* REQUEST *
Rewrite the lines below as a numbered list, leaving out any blank lines.

* INPUT *

== == ==

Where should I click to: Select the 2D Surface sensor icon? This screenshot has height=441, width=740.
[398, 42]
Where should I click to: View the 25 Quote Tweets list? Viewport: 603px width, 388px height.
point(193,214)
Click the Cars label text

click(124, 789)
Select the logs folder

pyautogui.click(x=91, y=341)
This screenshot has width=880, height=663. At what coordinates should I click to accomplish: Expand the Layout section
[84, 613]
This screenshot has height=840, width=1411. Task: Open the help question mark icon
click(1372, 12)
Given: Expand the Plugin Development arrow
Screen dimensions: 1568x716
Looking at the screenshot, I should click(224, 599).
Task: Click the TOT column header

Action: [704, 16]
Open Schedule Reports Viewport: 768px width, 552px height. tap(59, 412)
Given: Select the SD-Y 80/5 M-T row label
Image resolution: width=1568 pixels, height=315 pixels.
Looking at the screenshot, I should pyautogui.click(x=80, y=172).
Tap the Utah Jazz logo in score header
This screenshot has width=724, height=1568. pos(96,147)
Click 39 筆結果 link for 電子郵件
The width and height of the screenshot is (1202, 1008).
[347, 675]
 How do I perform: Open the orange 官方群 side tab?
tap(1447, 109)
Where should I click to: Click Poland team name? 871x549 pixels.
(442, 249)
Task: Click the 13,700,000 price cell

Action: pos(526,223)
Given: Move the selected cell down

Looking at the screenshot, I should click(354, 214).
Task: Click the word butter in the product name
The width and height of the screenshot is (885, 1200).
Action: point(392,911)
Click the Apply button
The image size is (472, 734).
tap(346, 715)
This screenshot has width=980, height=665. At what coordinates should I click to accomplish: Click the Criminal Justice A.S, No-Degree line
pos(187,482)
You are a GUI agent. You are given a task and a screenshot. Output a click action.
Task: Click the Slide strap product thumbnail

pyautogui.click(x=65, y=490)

== == ==

* OUTPUT FOR THIS EXERCISE *
1. Where should I click to: Select the 2D Surface sensor icon? This screenshot has height=441, width=740.
2. [398, 42]
3. Where should I click to: View the 25 Quote Tweets list? Viewport: 603px width, 388px height.
4. point(193,214)
5. Click the Cars label text
6. click(124, 789)
7. Select the logs folder
8. pyautogui.click(x=91, y=341)
9. This screenshot has width=880, height=663. At what coordinates should I click to accomplish: Expand the Layout section
10. [84, 613]
11. This screenshot has height=840, width=1411. Task: Open the help question mark icon
12. click(1372, 12)
13. Given: Expand the Plugin Development arrow
14. Screen dimensions: 1568x716
15. Looking at the screenshot, I should click(224, 599).
16. Task: Click the TOT column header
17. Action: [704, 16]
18. Open Schedule Reports Viewport: 768px width, 552px height. tap(59, 412)
19. Given: Select the SD-Y 80/5 M-T row label
20. Image resolution: width=1568 pixels, height=315 pixels.
21. Looking at the screenshot, I should pyautogui.click(x=80, y=172).
22. Tap the Utah Jazz logo in score header
23. This screenshot has width=724, height=1568. pos(96,147)
24. Click 39 筆結果 link for 電子郵件
25. The width and height of the screenshot is (1202, 1008).
26. [347, 675]
27.  How do I perform: Open the orange 官方群 side tab?
28. tap(1447, 109)
29. Where should I click to: Click Poland team name? 871x549 pixels.
30. (442, 249)
31. Task: Click the 13,700,000 price cell
32. Action: pos(526,223)
33. Given: Move the selected cell down
34. Looking at the screenshot, I should click(354, 214).
35. Task: Click the word butter in the product name
36. The width and height of the screenshot is (885, 1200).
37. Action: point(392,911)
38. Click the Apply button
39. The image size is (472, 734).
40. tap(346, 715)
41. This screenshot has width=980, height=665. At what coordinates should I click to accomplish: Click the Criminal Justice A.S, No-Degree line
42. pos(187,482)
43. You are a GUI agent. You are given a task and a screenshot. Output a click action.
44. Task: Click the Slide strap product thumbnail
45. pyautogui.click(x=65, y=490)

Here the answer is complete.